Multibeam has allowed oceanographers to work much faster in mapping the seafloor, we've reached a total mapping of 26.1% of the sea floor. This increase in speed has led to a much greater understanding of a wide variety of subjects, mainly climate science and marine biology, also leading to the creation of the seabed 2030 initiative, which is hoping to have the entire seafloor mapped out by 2030

==Theory of operation==

A multibeam echosounder is a device typically used by hydrographic surveyors to determine the depth of water and the nature of the seabed. Most modern systems work by transmitting a broad acoustic fan shaped pulse from a specially designed transducer across the full swathe acrosstrack with a narrow alongtrack then forming multiple receive beams (beamforming) that are much narrower in the acrosstrack (around 1 degree depending on the system).
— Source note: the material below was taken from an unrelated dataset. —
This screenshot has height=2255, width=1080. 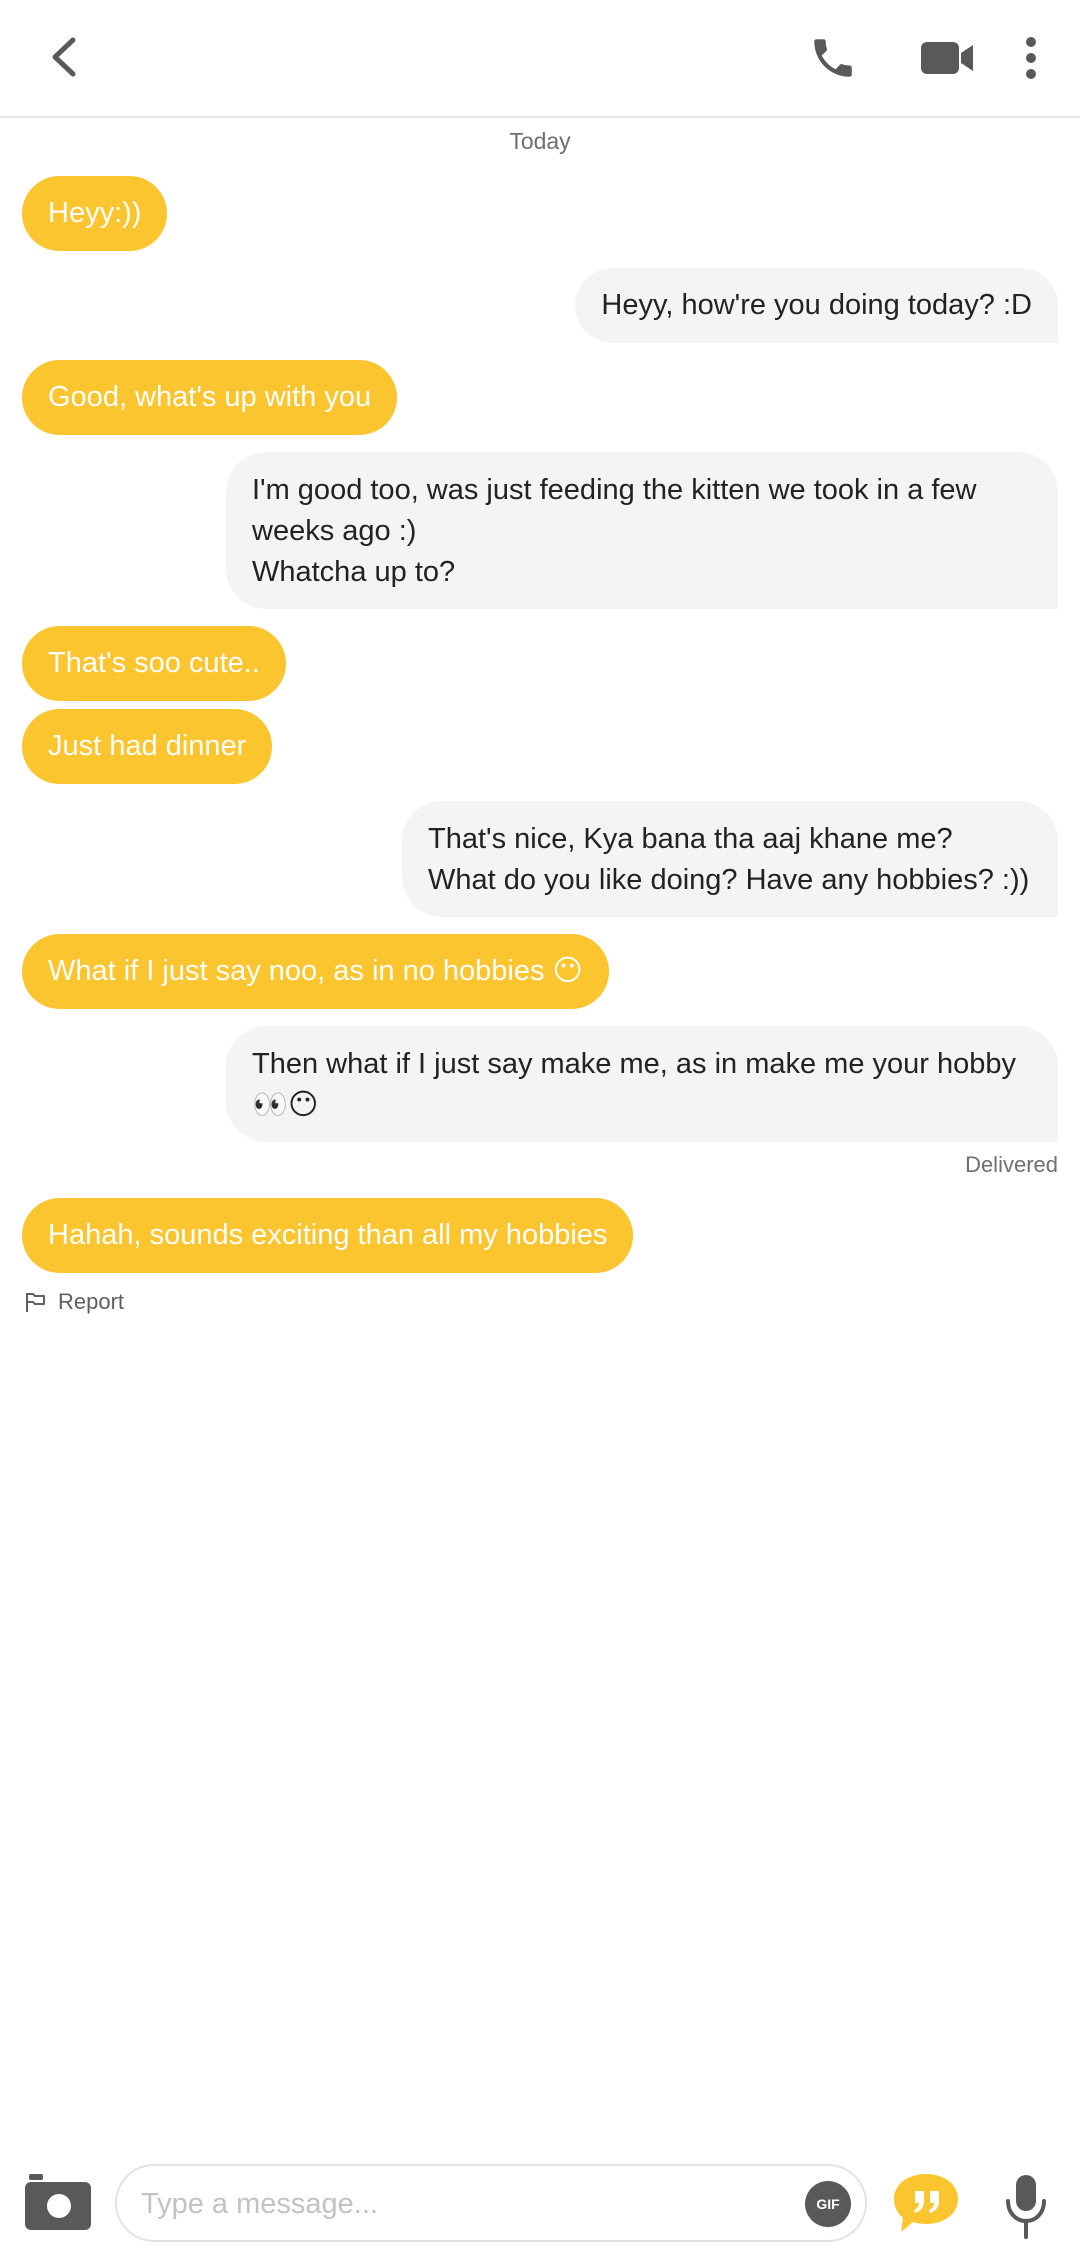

From this narrow beam, a two way travel time of the acoustic pulse is then established utilizing a bottom detection algorithm. If the speed of sound in water is known for the full water column profile, the depth and position of the return signal can be determined from the receive angle and the two-way travel time.

In order to determine the transmit and receive angle of each beam, a multibeam echosounder requires accurate measurement of the motion of the sonar relative to a cartesian coordinate system. The measured values are typically heave, pitch, roll, yaw, and heading.

To compensate for signal loss due to spreading and absorption a time-varied gain circuit is designed into the receiver.

For deep water systems, a steerable transmit beam is required to compensate for pitch. This can also be accomplished with beamforming.